Pressure and magnetic field control of the spin reorientation transition in the orthoferrite YbFeO₃

YbFeO₃, a rare-earth orthoferrite, stands out due to its remarkably low spin-reorientation transition (SRT) temperature of approximately 8 K. This property makes it a compelling area of study to explore the interaction between noncollinear magnetism within the iron sublattice and the quasi-one-dimensional XXZ effective S = 1/2 chains of Yb³⁺ moments. We present the magnetic dynamics of YbFeO₃ using inelastic neutron scattering (INS), at temperatures below and above the SRT, under an applied hydrostatic pressure of 2 GPa, and in magnetic fields up to 4 T. At ambient pressure and temperatures below the SRT, the zero-field excitation spectrum is dominated by a gapped magnon mode ΔE = 0.84 meV, with dispersion exclusively along the [00L] direction.
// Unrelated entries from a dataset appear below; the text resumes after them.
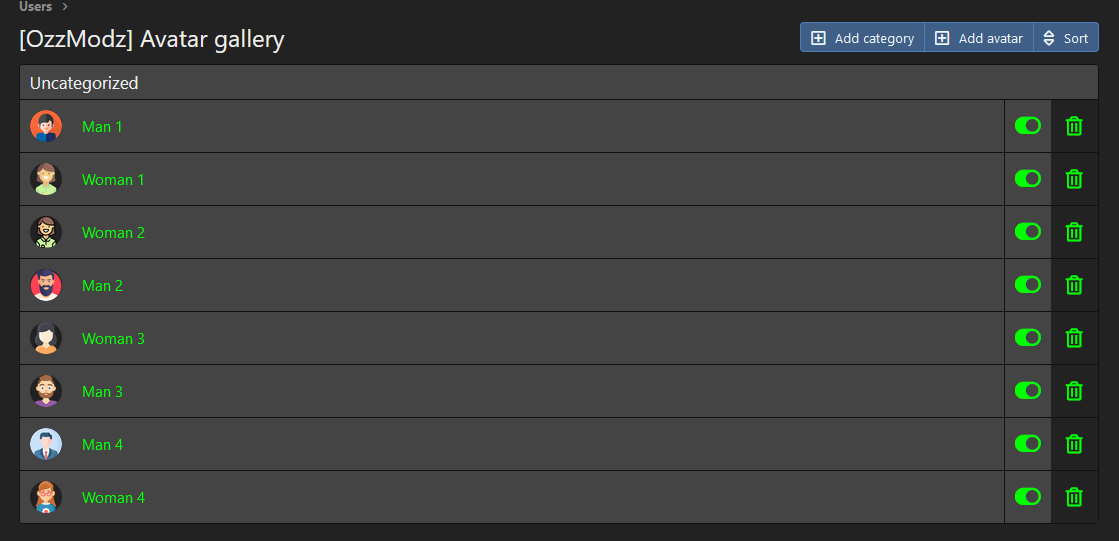The image size is (1119, 541).
Task: Open the Woman 1 avatar entry
Action: tap(113, 180)
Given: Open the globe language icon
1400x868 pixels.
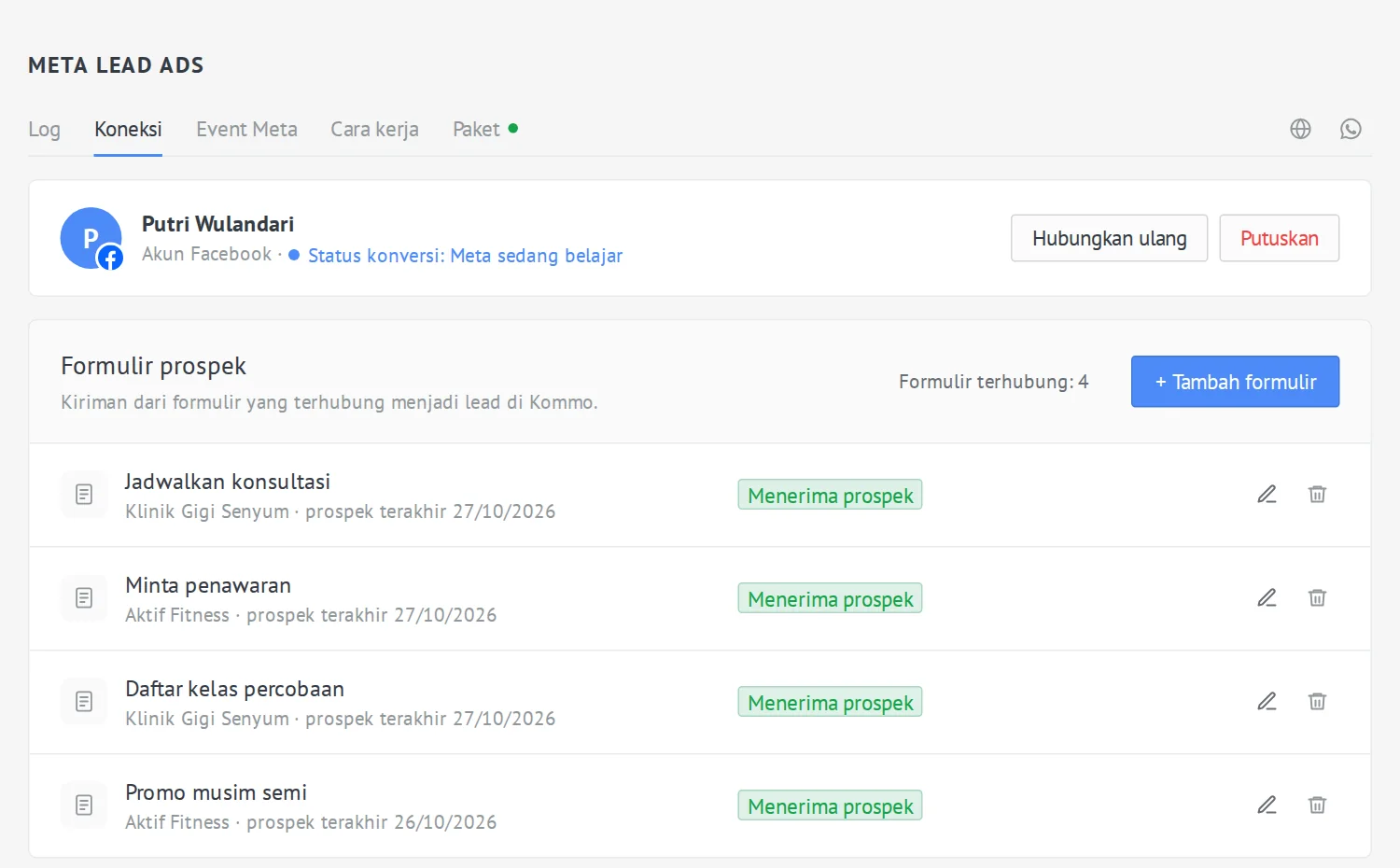Looking at the screenshot, I should 1300,129.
As the temperature rises above the SRT, a continuum emerges atop the magnon mode due to the increased thermal population of the magnon band. When subjected to a magnetic field, two distinct gapped modes become apparent in the INS spectra, regardless of whether the temperature is above or below the SRT. The SRT transition is clearly observable at lower magnetic fields (B < 1 T) but gradually diminishes at higher field strengths. The application of hydrostatic pressure 2 GPa effectively narrows the transition width (ΔT_SRT) and shifts the SRT to higher magnetic fields (B ≈ 3 T). We explore the impact of this applied pressure within the context of a modified mean-field theory, demonstrating that it influences the fourth-order anisotropy constant near the SRT, thus reducing ΔT_SRT.